Single by New Kids on the Block

from the album Step by Step
- B-side: "Hold On"
- Released: July 26, 1990
- Length: 3:26
- Label: Columbia
- Songwriters: Maurice Starr; Al Lancellotti;
- Producer: Maurice Starr

New Kids on the Block singles chronology
| "Valentine Girl" (1990) | "Tonight" (1990) | "Let's Try It Again" (1990) |

= Tonight (New Kids on the Block song) =

"Tonight" is a song by American pop band New Kids on the Block, released in July 1990 by Columbia Records as the third single from their fourth album, Step by Step (1990). It was written by Maurice Starr and Al Lancellotti and produced by Starr. A big hit on both sides of the Atlantic, the song first reached number seven on the US Billboard Hot 100 (becoming their 9th and last top 10), and then number three on the UK Singles Chart following its American success.

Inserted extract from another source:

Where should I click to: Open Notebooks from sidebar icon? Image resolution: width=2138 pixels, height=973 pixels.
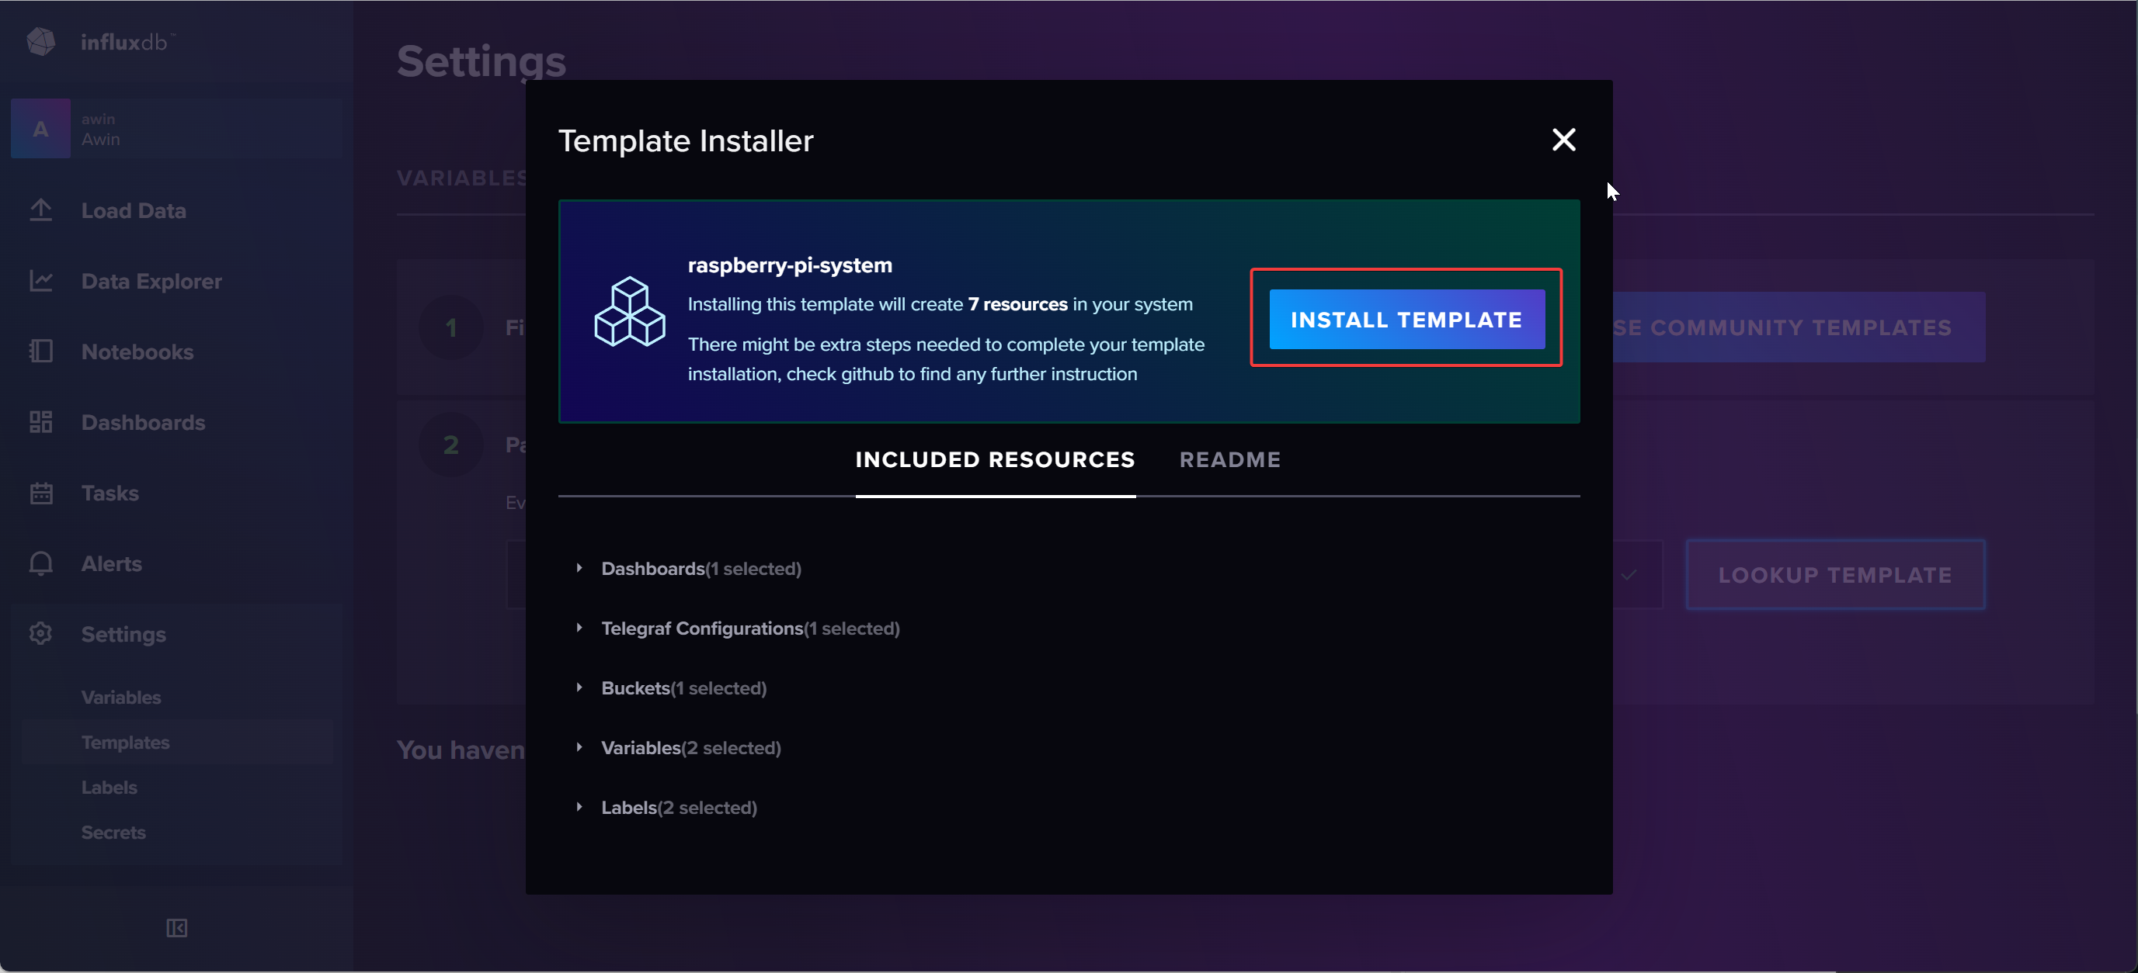41,352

"Tonight" is "half slow tempo, half ska" and is mostly sung in unison by all five members of the group until the "la la..." section of the chorus. The song "discusses the relationship that binds the members of the group to their fans, since the beginning", with many references to their earlier hits in the first couplet. Most of the song is heavily influenced by various songs of the Beatles.

==Track listings==
- US and Canada 7-inch single
1. "Tonight" – 3:27
2. "Hold On" – 3:36

- 7-inch single and picture disc
3. "Tonight" – 3:26
4. "Hold on" – 3:36

- 12-inch maxi and CD maxi
5. "Tonight" – 3:27
6. "Hold on" – 3:36
7. "Don't Give Up on Me" – 4:45

==Charts==

===Weekly charts===

| Chart (1990) | Peak position |
|---|---|
| Australia (ARIA) | 16 |
| Austria (Ö3 Austria Top 40) | 12 |
| Belgium (Ultratop 50 Flanders) | 4 |
| Canada Top Singles (RPM) | 8 |
| Europe (Eurochart Hot 100) | 8 |
| Europe (European Hit Radio) | 4 |
| Finland (Suomen virallinen lista) | 18 |
| France (SNEP) | 3 |
| France Airplay (SNEP) | 2 |
| Germany (GfK) | 19 |
| Ireland (IRMA) | 8 |
| Israel (IBA) | 19 |
| Luxembourg (Radio Luxembourg) | 4 |
| Netherlands (Dutch Top 40) | 4 |
| Netherlands (Single Top 100) | 3 |
| New Zealand (Recorded Music NZ) | 16 |
| Spain Airplay (Top 40 Radio) | 2 |
| Sweden (Sverigetopplistan) | 11 |
| UK Singles (Official Charts) | 3 |
| UK Airplay (Music Week) | 3 |
| US Billboard Hot 100 | 7 |
| Zimbabwe (ZIMA) | 9 |

===Year-end charts===

| Chart (1990) | Position |
|---|---|
| Australia (ARIA) | 83 |
| Belgium (Ultratop) | 24 |
| Canada Top Singles (RPM) | 82 |
| Europe (Eurochart Hot 100) | 62 |
| Europe (European Hit Radio) | 28 |
| France Airplay (SNEP) | 30 |
| Netherlands (Dutch Top 40) | 37 |
| Netherlands (Single Top 100) | 40 |
| Sweden (Topplistan) | 70 |
| UK Singles (OCC) | 39 |

| Chart (1991) | Position |
|---|---|
| Europe (Eurochart Hot 100) | 89 |

==Certifications and sales==

| Region | Certification | Certified units/sales |
| France (SNEP) | Silver | 200,000^{*} |
^{*} Sales figures based on certification alone.